Er is een beter begrip nodig van de manier waarop eigenaren, aannemers en installateurs met elkaar omgaan en de mogelijke voordelen zien van het renoveren van hun huizen, appartementen en andere gebouwen om de energie-efficiëntie te verbeteren. Dit zou het Europese beleid helpen versterken om de bouwsector naar een koolstofneutrale toekomst te leiden. In een vandaag gepubliceerde briefing van het Europees Milieuagentschap (EEA) wordt het gedrag van deze actoren in de bouwsector onderzocht en hoe zij beslissingen kunnen beïnvloeden over de vraag of en wanneer er in energierenovaties moet worden geïnvesteerd.
Gebouwen zijn momenteel goed voor meer dan een derde van de energiegerelateerde broeikasgasemissies in de EU. Renovaties om hun energieprestaties te verbeteren kunnen aanzienlijk bijdragen aan het verwezenlijken van de doelstelling van de EU om tegen 2050 klimaatneutraal te worden volgens de EMA-briefing ‘Het versnellen van de energie-efficiëntierenovatie van woongebouwen — een gedragsmatige aanpak’. Om dit te bereiken is de energie renovatie tarief moet minstens verdubbelen ten opzichte van het huidige niveau. Dit zal aanzienlijke investeringen vergen.

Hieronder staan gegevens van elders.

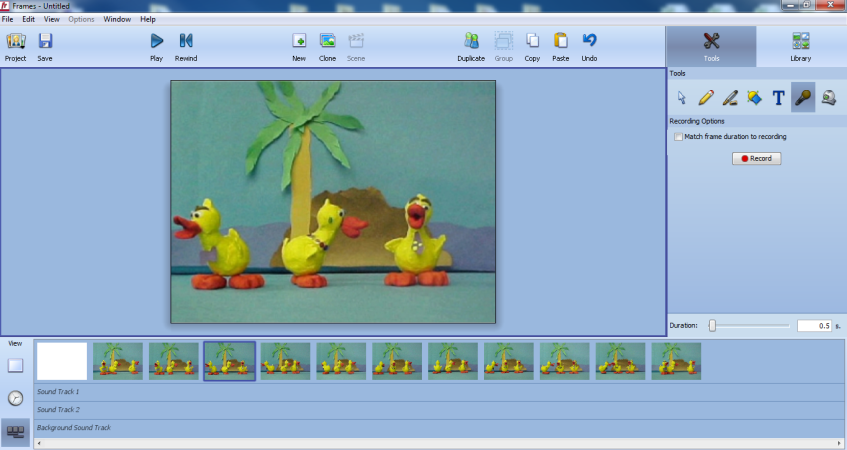Switch to the Library tab

[x=801, y=46]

Beleidsmakers kunnen beter rekening houden met de drijfveren en barrières die verband houden met renovatie-investeringen als ze beter rekening houden met menselijke gedragsfactoren die bij dergelijke beslissingen betrokken zijn. Dit vereist een beter begrip van de verschillende actoren die betrokken zijn bij het nemen van beslissingen over het verbeteren van de energie-efficiëntie van woongebouwen, evenals van hun respectieve motivaties.

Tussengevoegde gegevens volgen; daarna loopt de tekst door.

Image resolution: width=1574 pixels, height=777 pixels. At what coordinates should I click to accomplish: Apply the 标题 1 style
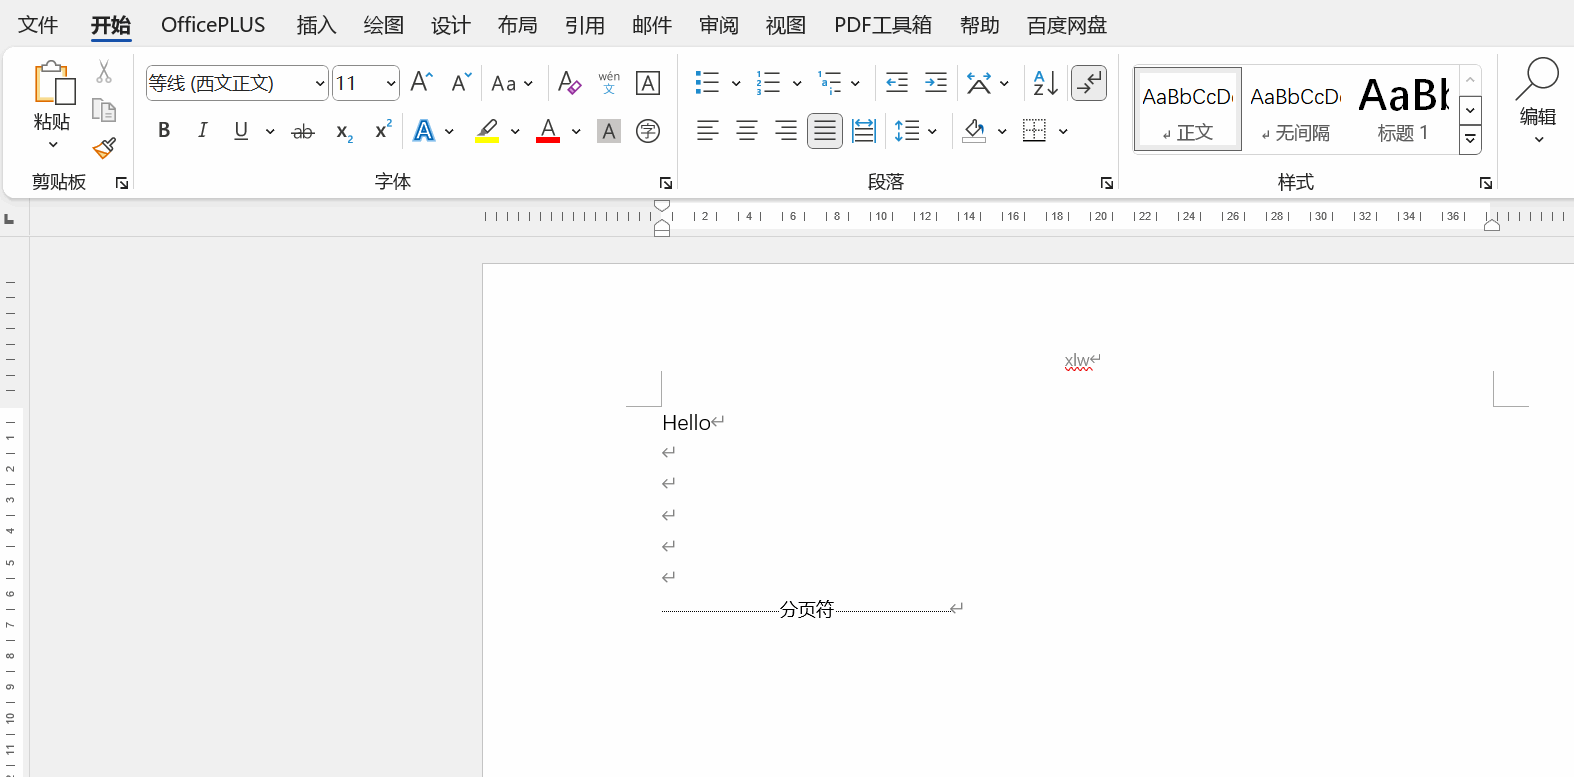[x=1403, y=110]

Bijvoorbeeld, eigenaren spelen een sleutelrol bij het nemen van beslissingen om te investeren in renovaties. Voor hen behoren verbeteringen aan de leef- en bouwomstandigheden voor henzelf of voor huurders tot de belangrijkste drijfveren om te investeren in energie-efficiënte renovaties. Volgens de analyse van het EEA wordt het terugdringen van het energieverbruik soms gezien als slechts een bijkomend voordeel. De energieprijscrisis van vorig jaar heeft echter het bewustzijn vergroot over het consumptieniveau en het belang van het verbeteren van de energie-efficiëntie om de energierekening te verlagen. Het waargenomen inspanningsniveau en de potentiële verstoring die nodig zijn om de energierenovaties te voltooien, en de onzekerheden over de uitkomst van de investering zijn ook van cruciaal belang.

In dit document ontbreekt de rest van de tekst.